Freedhoff also said the EPA would work with states that want to restrict use of the chemical. Additionally, the Deputy Administrator told attendees that AAPCO 75and annual meeting that in the coming weeks the EPA would release a work plan to determine how it should review the impacts of pesticides on endangered species, so that its priorities are not dictated by the courts.
“We have to take control back,” Freedhoff said.
Brazilian company lowers its forecast for the country‘s soybean crop
Brazilian consultancy AgRural has lowered its soybean production forecast for the country to 122.8 million metric tons as drought damage continues to depress yields. The new forecast is down from the firm’s February forecast of 128.5 million tonnes.
The USDA also lowered its forecast for Brazilian soybean production in February, but this forecast is even more optimistic. The USDA lowered its forecast to 134 million tonnes in its latest report on global agricultural supply and demand estimates.
Meanwhile, the Brazilian harvest is fast approaching. AgRural says it was 55% complete on Thursday last week, a jump of 10% from the previous week. The harvest was only 35% complete at this time a year ago.

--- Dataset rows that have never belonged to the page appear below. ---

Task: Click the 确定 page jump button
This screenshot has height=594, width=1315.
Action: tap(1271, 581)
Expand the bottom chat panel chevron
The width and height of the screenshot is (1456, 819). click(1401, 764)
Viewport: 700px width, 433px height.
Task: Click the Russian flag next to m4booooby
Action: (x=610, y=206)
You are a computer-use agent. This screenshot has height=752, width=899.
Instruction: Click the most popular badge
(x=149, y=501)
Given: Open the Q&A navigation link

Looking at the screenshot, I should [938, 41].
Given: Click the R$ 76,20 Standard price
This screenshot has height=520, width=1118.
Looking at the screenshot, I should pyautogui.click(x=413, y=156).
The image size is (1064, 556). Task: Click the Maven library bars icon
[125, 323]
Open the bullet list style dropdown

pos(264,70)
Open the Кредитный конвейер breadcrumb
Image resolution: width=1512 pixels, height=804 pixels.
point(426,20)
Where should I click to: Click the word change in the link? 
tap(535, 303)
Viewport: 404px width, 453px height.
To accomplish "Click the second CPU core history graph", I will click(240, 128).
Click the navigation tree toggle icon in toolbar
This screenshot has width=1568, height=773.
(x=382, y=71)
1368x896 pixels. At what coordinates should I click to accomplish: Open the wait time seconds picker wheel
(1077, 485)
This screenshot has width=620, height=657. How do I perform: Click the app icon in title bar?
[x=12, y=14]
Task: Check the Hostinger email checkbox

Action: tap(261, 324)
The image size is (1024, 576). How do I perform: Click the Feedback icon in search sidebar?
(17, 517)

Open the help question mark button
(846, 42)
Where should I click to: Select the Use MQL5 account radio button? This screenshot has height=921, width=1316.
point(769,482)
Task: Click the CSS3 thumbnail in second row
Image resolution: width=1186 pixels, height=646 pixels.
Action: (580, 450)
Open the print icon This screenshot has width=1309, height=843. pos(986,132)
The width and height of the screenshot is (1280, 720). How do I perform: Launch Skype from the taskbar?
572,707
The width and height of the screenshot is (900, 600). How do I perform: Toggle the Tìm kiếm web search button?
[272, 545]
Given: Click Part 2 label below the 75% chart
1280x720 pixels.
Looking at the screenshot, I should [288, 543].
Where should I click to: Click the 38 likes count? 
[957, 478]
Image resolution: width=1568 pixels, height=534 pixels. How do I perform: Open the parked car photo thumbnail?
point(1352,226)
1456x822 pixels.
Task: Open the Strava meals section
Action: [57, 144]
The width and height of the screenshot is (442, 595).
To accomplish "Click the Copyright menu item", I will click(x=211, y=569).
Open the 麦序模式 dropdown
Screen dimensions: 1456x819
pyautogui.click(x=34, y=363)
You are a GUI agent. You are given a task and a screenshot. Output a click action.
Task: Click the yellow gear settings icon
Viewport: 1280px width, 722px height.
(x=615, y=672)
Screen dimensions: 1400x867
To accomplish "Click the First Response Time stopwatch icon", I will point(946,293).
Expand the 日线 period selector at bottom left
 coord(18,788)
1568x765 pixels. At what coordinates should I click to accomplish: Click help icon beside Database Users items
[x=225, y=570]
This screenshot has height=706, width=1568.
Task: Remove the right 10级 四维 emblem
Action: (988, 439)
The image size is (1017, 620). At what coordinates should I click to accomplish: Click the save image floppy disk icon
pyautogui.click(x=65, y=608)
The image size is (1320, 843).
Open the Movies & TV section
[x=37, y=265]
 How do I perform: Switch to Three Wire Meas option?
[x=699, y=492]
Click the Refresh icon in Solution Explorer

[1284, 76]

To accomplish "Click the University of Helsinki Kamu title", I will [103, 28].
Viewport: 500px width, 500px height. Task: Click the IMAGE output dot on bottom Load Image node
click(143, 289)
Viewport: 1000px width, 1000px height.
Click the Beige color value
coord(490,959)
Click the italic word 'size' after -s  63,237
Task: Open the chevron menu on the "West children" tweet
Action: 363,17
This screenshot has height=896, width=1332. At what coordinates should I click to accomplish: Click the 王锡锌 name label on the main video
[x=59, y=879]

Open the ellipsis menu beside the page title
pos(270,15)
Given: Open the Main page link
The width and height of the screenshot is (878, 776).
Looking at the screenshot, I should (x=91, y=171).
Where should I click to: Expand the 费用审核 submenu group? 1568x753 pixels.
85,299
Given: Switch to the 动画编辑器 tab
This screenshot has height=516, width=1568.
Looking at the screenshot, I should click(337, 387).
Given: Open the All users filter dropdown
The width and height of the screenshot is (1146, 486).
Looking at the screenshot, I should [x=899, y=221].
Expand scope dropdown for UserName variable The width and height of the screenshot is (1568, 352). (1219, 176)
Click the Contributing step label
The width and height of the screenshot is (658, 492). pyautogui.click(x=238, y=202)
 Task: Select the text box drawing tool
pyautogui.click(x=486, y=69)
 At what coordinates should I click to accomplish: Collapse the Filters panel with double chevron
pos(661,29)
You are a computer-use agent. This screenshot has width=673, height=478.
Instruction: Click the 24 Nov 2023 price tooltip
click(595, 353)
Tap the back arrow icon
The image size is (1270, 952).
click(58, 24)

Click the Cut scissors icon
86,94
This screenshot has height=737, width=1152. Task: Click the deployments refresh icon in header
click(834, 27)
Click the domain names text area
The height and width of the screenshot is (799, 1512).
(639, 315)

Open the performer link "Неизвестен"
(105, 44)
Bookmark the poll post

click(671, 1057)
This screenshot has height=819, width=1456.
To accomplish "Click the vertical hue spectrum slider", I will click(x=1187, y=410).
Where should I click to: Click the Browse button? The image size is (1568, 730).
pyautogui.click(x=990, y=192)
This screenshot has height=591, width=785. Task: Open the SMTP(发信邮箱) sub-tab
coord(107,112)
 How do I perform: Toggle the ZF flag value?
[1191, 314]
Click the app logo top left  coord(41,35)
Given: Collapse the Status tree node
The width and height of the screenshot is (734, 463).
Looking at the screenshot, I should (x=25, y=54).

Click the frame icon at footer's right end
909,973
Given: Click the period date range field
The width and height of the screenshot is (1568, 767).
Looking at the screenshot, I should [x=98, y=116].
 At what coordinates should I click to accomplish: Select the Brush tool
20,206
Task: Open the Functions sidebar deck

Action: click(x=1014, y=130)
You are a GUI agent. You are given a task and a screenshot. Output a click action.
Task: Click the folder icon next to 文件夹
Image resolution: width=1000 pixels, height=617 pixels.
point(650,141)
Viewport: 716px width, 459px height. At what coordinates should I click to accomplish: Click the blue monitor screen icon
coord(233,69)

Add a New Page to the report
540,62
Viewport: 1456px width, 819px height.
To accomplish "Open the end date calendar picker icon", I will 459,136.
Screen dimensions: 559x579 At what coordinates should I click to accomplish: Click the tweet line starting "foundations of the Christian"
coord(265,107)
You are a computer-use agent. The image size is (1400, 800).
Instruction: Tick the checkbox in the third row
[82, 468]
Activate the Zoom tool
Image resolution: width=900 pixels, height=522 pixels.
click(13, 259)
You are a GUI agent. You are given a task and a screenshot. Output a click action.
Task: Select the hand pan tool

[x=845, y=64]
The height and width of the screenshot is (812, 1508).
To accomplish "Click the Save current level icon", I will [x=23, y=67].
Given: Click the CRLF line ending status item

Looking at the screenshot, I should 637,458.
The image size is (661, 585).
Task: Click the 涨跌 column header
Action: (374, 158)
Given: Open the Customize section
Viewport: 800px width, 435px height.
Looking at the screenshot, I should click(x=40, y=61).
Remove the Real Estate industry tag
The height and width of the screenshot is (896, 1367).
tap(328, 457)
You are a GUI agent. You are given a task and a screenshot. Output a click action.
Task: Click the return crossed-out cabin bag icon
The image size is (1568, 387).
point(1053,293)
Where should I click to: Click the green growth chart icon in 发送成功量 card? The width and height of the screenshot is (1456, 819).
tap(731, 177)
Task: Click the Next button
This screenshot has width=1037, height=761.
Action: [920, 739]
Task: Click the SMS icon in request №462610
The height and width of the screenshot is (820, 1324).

Russian invasion of Ukraine threatens Brazil’s fertilizer supplies
Brazil, a global agricultural powerhouse, could be cut off from key fertilizer supplies as the Russian invasion of Ukraine intensifies. Brazilian farmers are currently halfway through this year’s soybean harvest and will plant their next soybean crop later this year.
According to an analysis from the USDA Foreign Agricultural Service, Brazil gets about a quarter of its fertilizer from Russia. About 80% of all fertilizers used by Brazilian farmers are imported.
“In Brazil, there are growing concerns that growers may not be able to expand planted acreage in the 2022-23 season,” the report said. “Without essential nutrients such as potash, Brazil will also see lower crop yields.”
She said it: “Without major reform to how the EPA meets its ESA obligations, the courts will continue to be a regulator that determines timing and priorities. It is simply wrong. – Michal Freedhoff, EPA Deputy Administrator for the Office of Chemical Safety and Pollution Prevention, addressing the Endangered Species Act and Pesticides at the Association of American Pesticide Officials.
Questions, comments, advice? E-mail Steve Davis.